Le qualifiche per quella gara vedono l’imporsi di Manuel Fangio con 3 secondi su Hawthorn e 5 sul compagnino in Maserati Behra: i margini dilatati, oltre essere tipici dell’epoca, erano ancor più enfatizzati dalla lunghezza della pista.
La gara. Al via prendono parte i grandi di quegli anni, Moss, Collins, Musso, Hawthorn e proprio Fangio come campione del mondo in carica – nel 1956 vinse con la Lancia D50 della Scuderia Ferrari – . Al pronti via il campione argentino mantiene la testa della corsa e comincia fin da subito a guidare in maniera veloce ed impeccabile complice anche la possibilità di poter contare su delle gomme Pirelli molto più aderenti in curva rispetto alle Engelbert delle Ferrari, prime tra gli avversari, ed il serbatoio carico per la metà. La scelta di non riempire completamente il serbatoio fu dettata da due fattori: la maggiore capienza di quello della Ferrari 801, sufficiente per poter arrivare a fine corsa senza il bisogno di doversi fermare e rifornire, e la maggiore usura delle proprie gomme.

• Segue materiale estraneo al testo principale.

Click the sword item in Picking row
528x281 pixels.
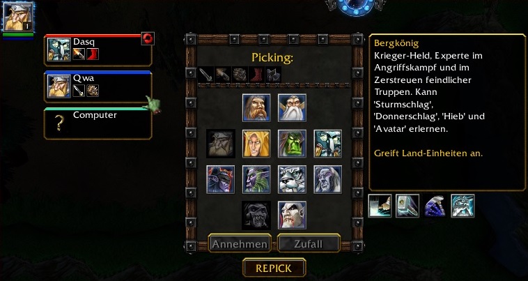click(x=205, y=75)
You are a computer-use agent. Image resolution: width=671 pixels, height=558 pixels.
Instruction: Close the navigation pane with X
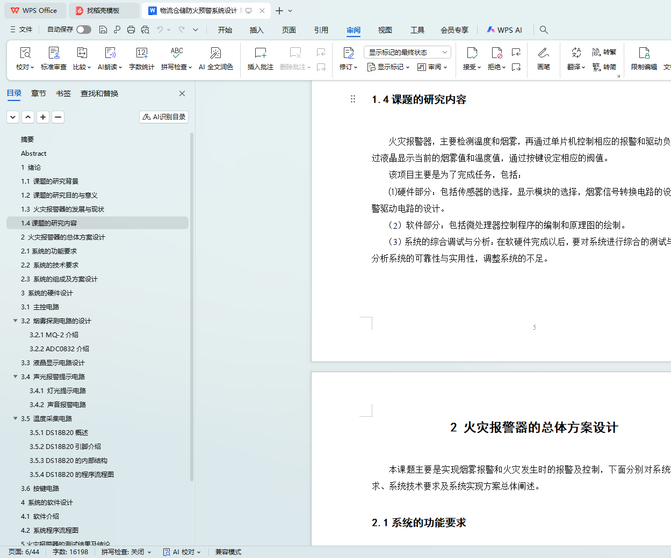pos(182,93)
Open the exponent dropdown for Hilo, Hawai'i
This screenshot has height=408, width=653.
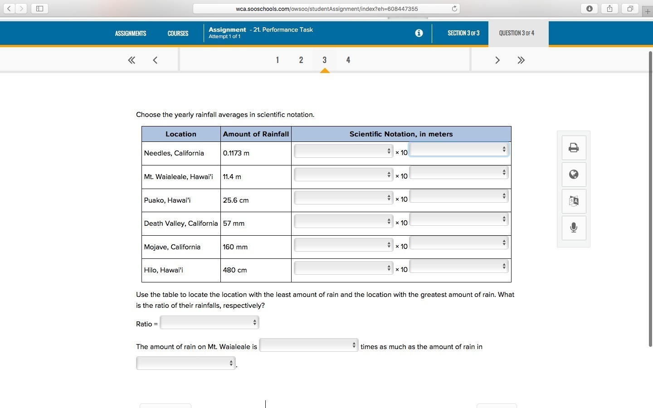458,267
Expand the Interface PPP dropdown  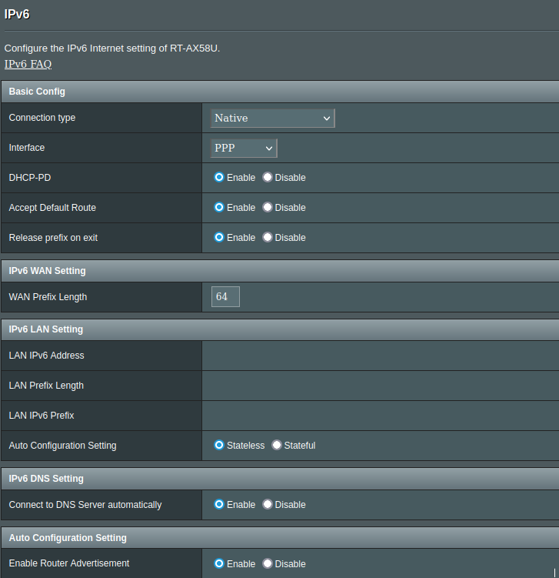click(x=244, y=148)
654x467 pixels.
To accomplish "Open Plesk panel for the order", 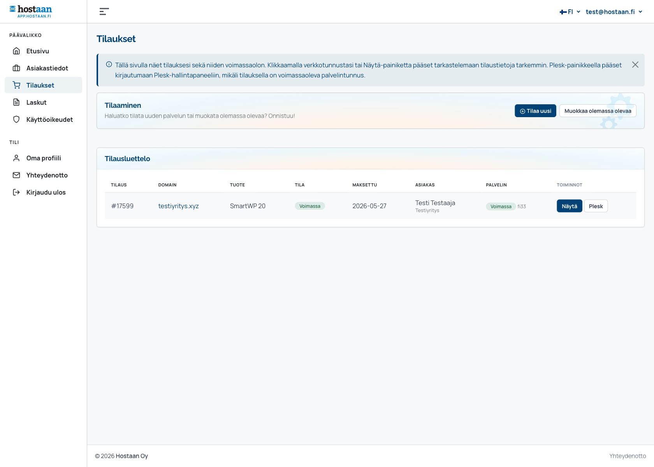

La strategia è quindi chiara, mettere più secondi possibili tra se e gli avversari fintanto che ha il vantaggio di avere una monoposto più leggera e rientrare a metà gara con gomme fresche e di nuovo performanti. E’ il 13° giro, Fangio con la sua Maserati F250 entra nella corsia dei box con 30 secondi di vantaggio sul primo degli avversari ma non tutto va come previsto: i meccanici Maserati hanno più di qualche problema nel completare la sostituzione di un pneumatico per un problema con il gallettone di serraggio della ruota. Il Pit Stop si protrae per più di un minuto, al rientro in pista il pluricampione in carica ha accumulato 48 secondi di ritardo sui primi due.
In pista ora c’è più equilibrio, gli avversari contano su auto più scariche e gomme calde, Fangio nei primi kilometri perde qualche altro secondo nel far riscaldare le proprie gomme. Poi, come nei film, comincia a tamburellare giri veloci su giri veloci: ha 8 giri per recuperare 50 secondi agli avversari, servirebbe un miracolo anche solo per arrivare in scia a Collins e Hawthorn ma la forza di spirito del campione latino va oltre ogni minima immaginazione. Quel giorno Fangio riuscirà a rintracciare per ben 10 volte il record della pista, abbassando il record di percorrenza di addirittura 20 secondi rispetto al primato precedente a quella gara, certo parliamo di un circuito che si percorreva in quasi 10 minuti per la sua lunghezza, ma parliamo comunque di numeri strabilianti. Al 20° giro Fangio riuscirà a superare Collins prendendogli l’interno in entrata di curva, mentre nell’ultimo giro riuscirà a beffare anche Hawthorn tagliando il traguardo per primo!
Fangio vinse davanti a 200.000 spettatori una gara considerata tra le più belle della Formula 1 e mettendo una seria ipoteca sul mondiale di quell’anno, poi effettivamente messo in bacheca a fine stagione dal campione Argentino.
Nel 1966 Fangio raccontò i momenti concitati di quella gara, tra cui l’aneddoto del dosso “c’era un dosso in cui non si vedeva dall’altra parte della strada, i piloti erano costretti a rallentare e cambiare; io non cambiai, ne rallentai: la macchina si staccò da terra ma tutto andò bene”; “Per vincere ci vuole fortuna, ma bisogna anche rischiare: un rischio calcolato sulla qualità della macchina e su quella dei pneumatici”.